→ **Requirements**: Update the rows from the line with "Task: Pick the Shifted RTTY bank" up to and including the line with "tap(82, 497)", changing "Viewport" to "Display" and keeping everything else the same.

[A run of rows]
start

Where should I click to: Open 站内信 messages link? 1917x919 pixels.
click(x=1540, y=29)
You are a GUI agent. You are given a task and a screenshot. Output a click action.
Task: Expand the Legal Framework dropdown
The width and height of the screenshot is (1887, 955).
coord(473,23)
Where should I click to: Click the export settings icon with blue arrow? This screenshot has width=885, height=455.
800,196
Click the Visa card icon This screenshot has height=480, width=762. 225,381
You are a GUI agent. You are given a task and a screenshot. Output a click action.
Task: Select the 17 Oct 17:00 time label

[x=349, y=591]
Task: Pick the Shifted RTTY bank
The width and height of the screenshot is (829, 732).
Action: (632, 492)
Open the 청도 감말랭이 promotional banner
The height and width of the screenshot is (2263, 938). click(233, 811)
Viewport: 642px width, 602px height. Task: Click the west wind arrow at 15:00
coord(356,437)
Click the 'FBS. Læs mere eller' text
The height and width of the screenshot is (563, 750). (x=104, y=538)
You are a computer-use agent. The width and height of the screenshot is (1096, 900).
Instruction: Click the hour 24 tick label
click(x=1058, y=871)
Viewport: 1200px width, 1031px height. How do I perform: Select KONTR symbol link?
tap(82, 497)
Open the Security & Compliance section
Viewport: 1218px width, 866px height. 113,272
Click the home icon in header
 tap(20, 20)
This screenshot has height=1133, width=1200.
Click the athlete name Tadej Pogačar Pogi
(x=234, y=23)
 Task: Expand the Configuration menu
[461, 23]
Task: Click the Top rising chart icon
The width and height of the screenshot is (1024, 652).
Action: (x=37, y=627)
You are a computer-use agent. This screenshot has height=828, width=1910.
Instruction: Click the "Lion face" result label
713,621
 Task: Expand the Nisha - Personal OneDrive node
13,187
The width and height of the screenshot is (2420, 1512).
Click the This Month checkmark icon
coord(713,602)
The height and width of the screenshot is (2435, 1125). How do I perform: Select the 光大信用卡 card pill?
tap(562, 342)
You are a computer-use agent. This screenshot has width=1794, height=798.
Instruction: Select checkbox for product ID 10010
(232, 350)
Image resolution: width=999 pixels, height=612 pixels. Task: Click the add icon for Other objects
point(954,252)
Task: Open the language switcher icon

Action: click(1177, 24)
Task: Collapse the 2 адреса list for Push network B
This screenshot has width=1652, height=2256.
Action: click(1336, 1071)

end

→ **Task solution**:
Task: Pick the Shifted RTTY bank
The width and height of the screenshot is (829, 732).
Action: (632, 492)
Open the 청도 감말랭이 promotional banner
The height and width of the screenshot is (2263, 938). click(233, 811)
Display: 642px width, 602px height. Task: Click the west wind arrow at 15:00
coord(356,437)
Click the 'FBS. Læs mere eller' text
The height and width of the screenshot is (563, 750). (x=104, y=538)
You are a computer-use agent. The width and height of the screenshot is (1096, 900).
Instruction: Click the hour 24 tick label
click(x=1058, y=871)
Display: 1200px width, 1031px height. How do I perform: Select KONTR symbol link?
tap(82, 497)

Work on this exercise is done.